> _EXCERPT PROVIDED_
===

What do you do AFTER you get out of the pool?

A week ago, my wife Shari and I went to Glenwood Springs Hot Springs. The Springs has been a family favorite for almost 20 years. Our family has spent many a weekend lounging in the pool and going down the slides. Although it seemed strange going with just the two of us, nonetheless, it was an amazing experience as it always is.iyengar

I love to play the role of an observer of people and their behaviors, especially when I venture outside of the Boulder Bubble. What I noticed at the Hot Springs was that many people seemed VERY unhealthy. I noticed many people having difficulty walking, many with skin problems, and many just not aging well. I saw people in their 50’s and 60’s look like they were in their 70’s and 80’s. I know the lure of the Hot Springs is therapeutic nature of the water. As I watched many seemingly unhealthy people make their way gingerly into the water, I felt good that they were taking a healthier step for themselves.

===

> _EXERCISE DIRECTIONS_
Extend the post about the hot springs visit, beginning right after its final sentence. The records that come next are from a separate source and have nothing to do with the post about the hot springs visit.

> _DATASET CONTENT_
===

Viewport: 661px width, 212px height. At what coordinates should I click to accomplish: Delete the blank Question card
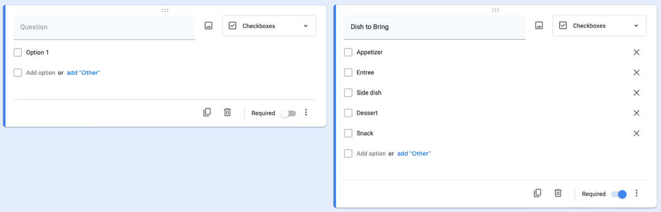[227, 112]
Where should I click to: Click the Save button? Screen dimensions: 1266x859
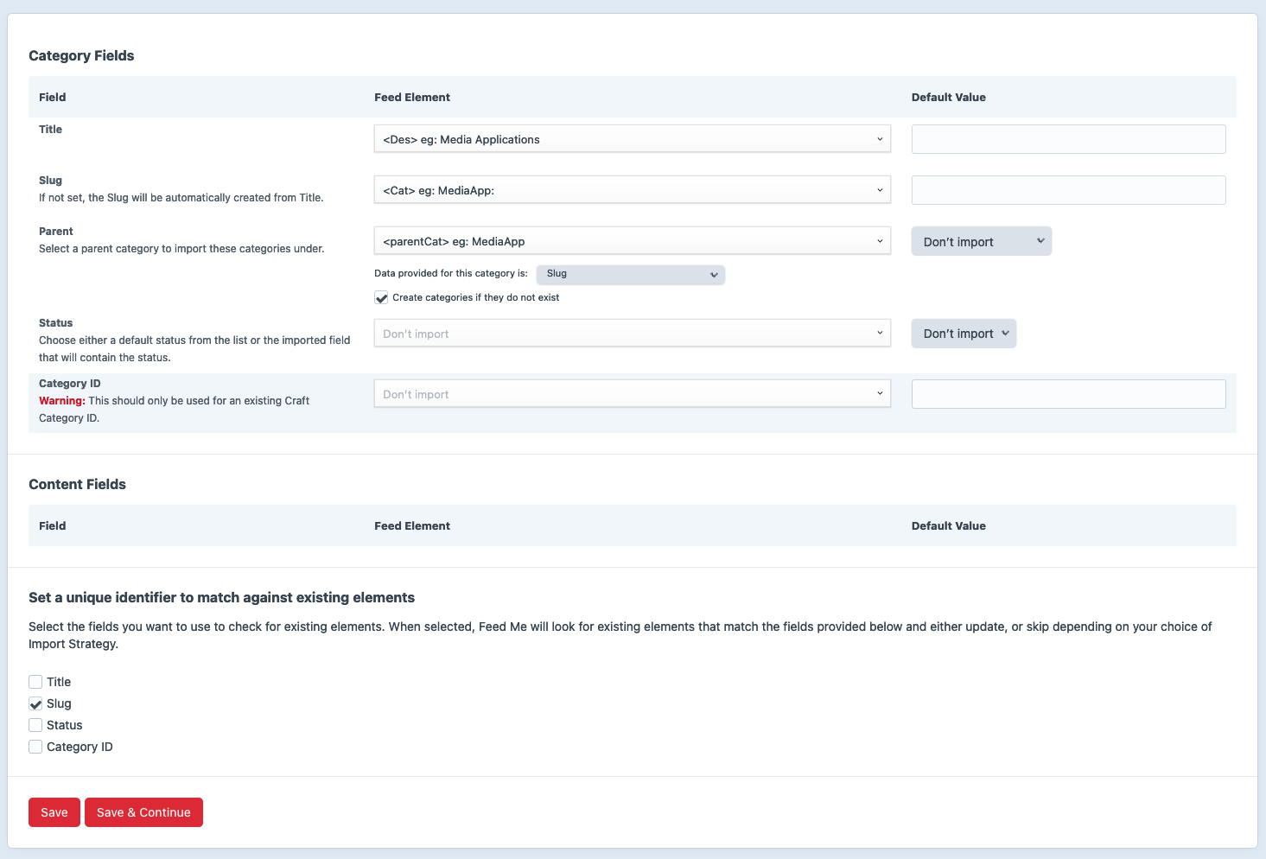[x=54, y=812]
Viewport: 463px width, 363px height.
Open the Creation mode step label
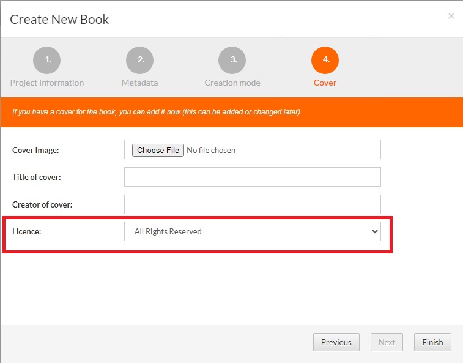point(232,83)
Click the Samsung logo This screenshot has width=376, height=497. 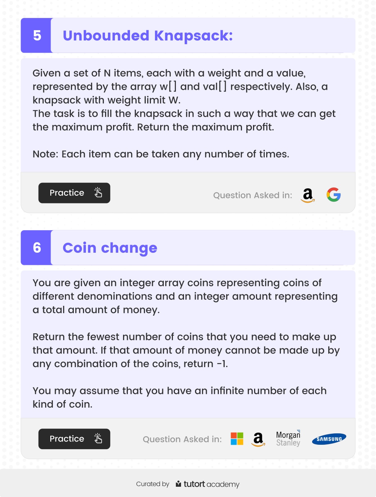(x=329, y=439)
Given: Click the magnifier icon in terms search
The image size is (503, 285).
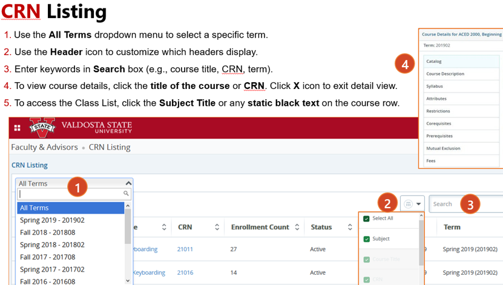Looking at the screenshot, I should [x=126, y=194].
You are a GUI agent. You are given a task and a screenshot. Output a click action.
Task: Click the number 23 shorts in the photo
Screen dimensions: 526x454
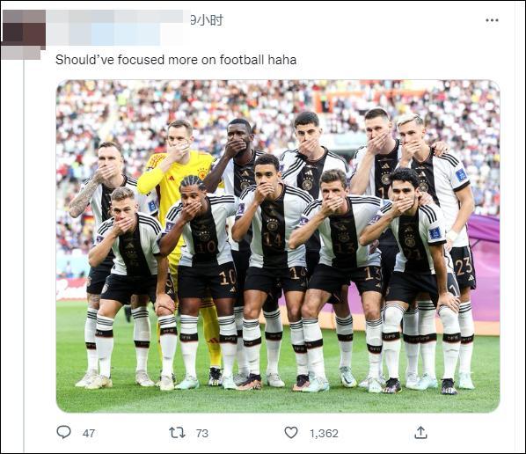463,267
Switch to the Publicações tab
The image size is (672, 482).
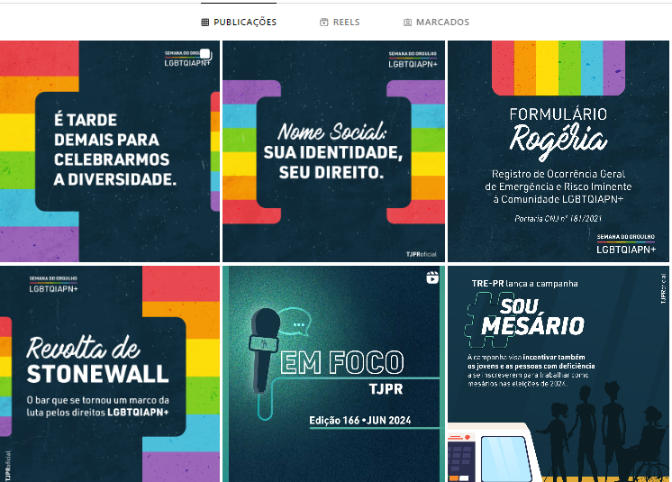[x=239, y=23]
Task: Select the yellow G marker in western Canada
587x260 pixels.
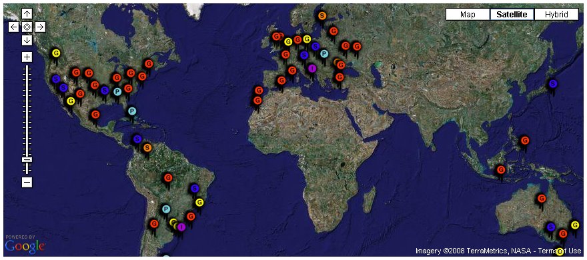Action: (x=56, y=53)
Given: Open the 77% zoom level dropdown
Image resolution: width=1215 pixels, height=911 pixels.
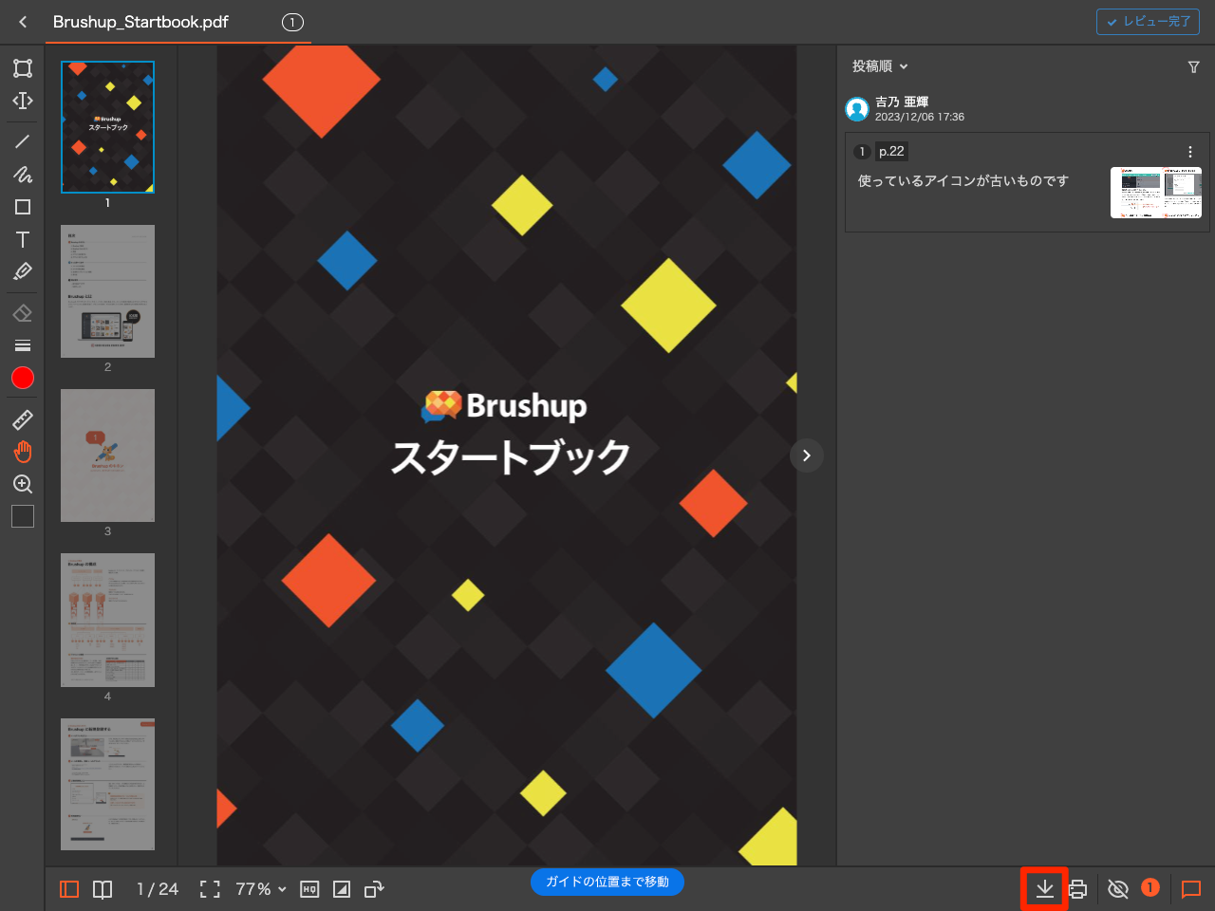Looking at the screenshot, I should (x=260, y=889).
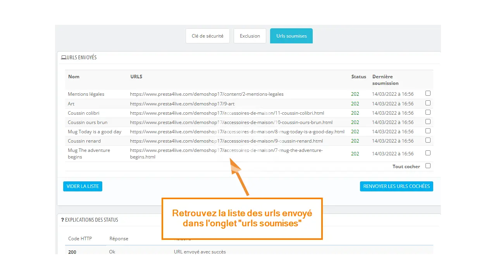The image size is (496, 279).
Task: Click the question mark icon beside Explications des status
Action: [62, 220]
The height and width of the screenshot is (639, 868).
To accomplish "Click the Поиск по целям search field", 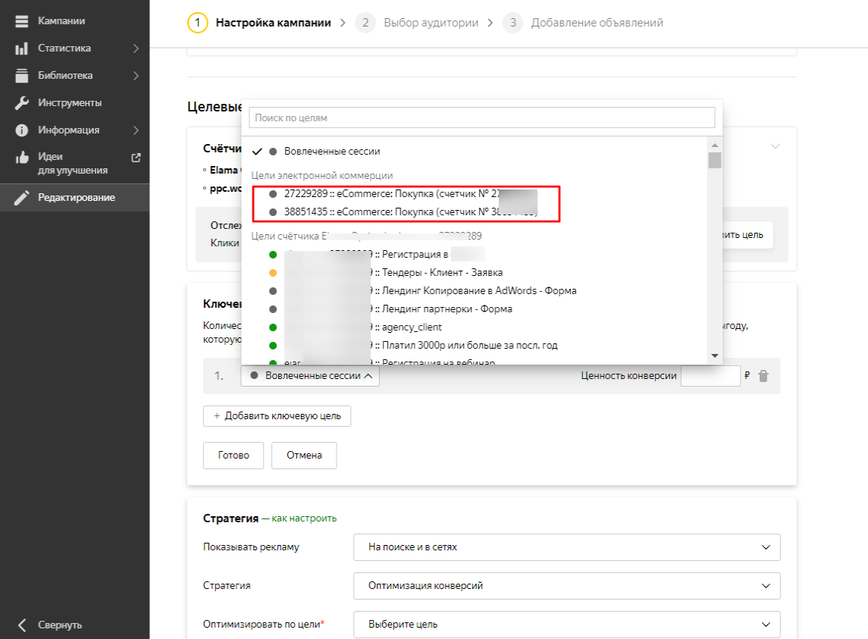I will click(481, 118).
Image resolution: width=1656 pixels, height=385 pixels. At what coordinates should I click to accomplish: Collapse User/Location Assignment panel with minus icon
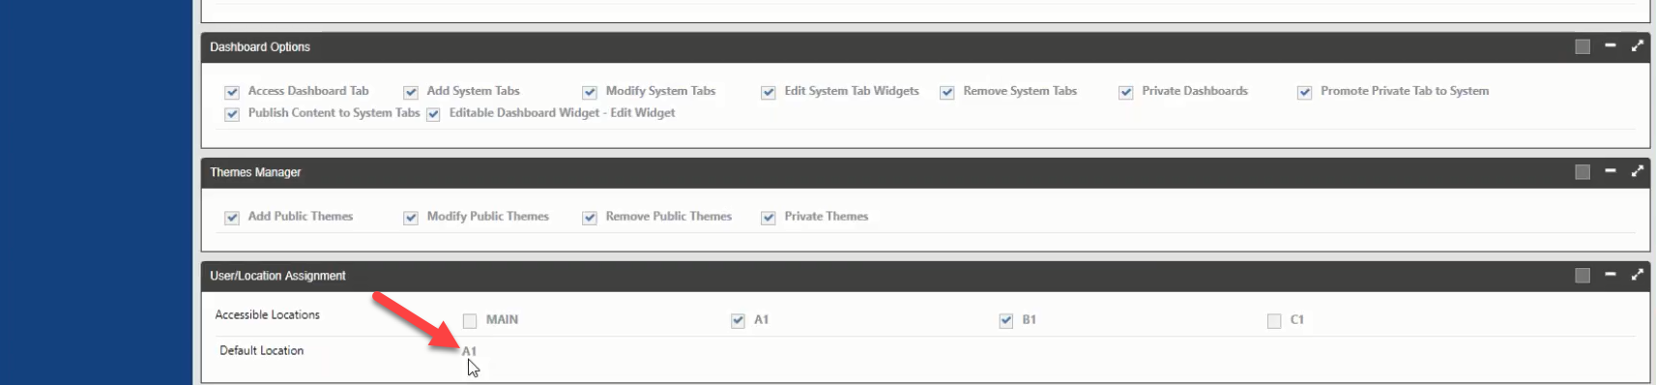point(1611,275)
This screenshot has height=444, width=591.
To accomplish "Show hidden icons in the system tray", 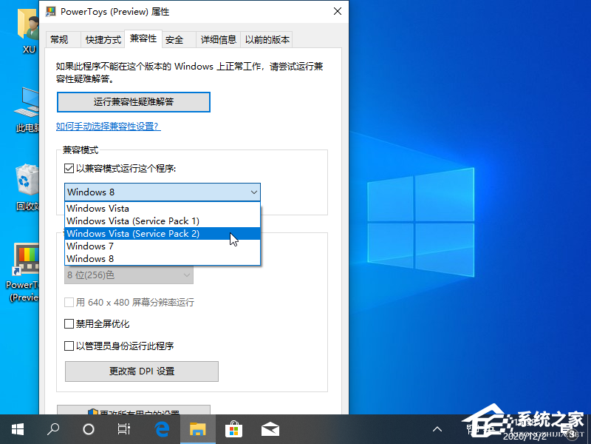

===

> _TASK OUTPUT_
Upon further reflection, I thought, “what happens AFTER they get out of the pool?”

What lifestyle do they go back to?

What is their diet like?

What type of exercise is a staple in their life or they practice a sedentary lifestyle?

How focused are they on their mental approach to life?

What model of healthcare do they practice?

Is it a symptoms based approach or do they view health in  relation to how their body functions?

Is this as good as it gets, or do they participate in a more proactive lifestyle?

How about you? What do YOU do when you get out of the pool?

What are the cornerstones of your health regimen?

Is your health defined by how you feel, or by how you function?

Is your healthcare balanced by proper nutrition, exercise, adequate rest, a positive mental attitude, and chiropractic care to allow your Nervous System to allow you to be the best you can be? So much of the research I have done shows there is a high correlation between the successful steps you take to optimize your health in your 30’s and 40’s, and how your health is in your 60’s and 70’s. Once you get there, there is no turning back the hands of time.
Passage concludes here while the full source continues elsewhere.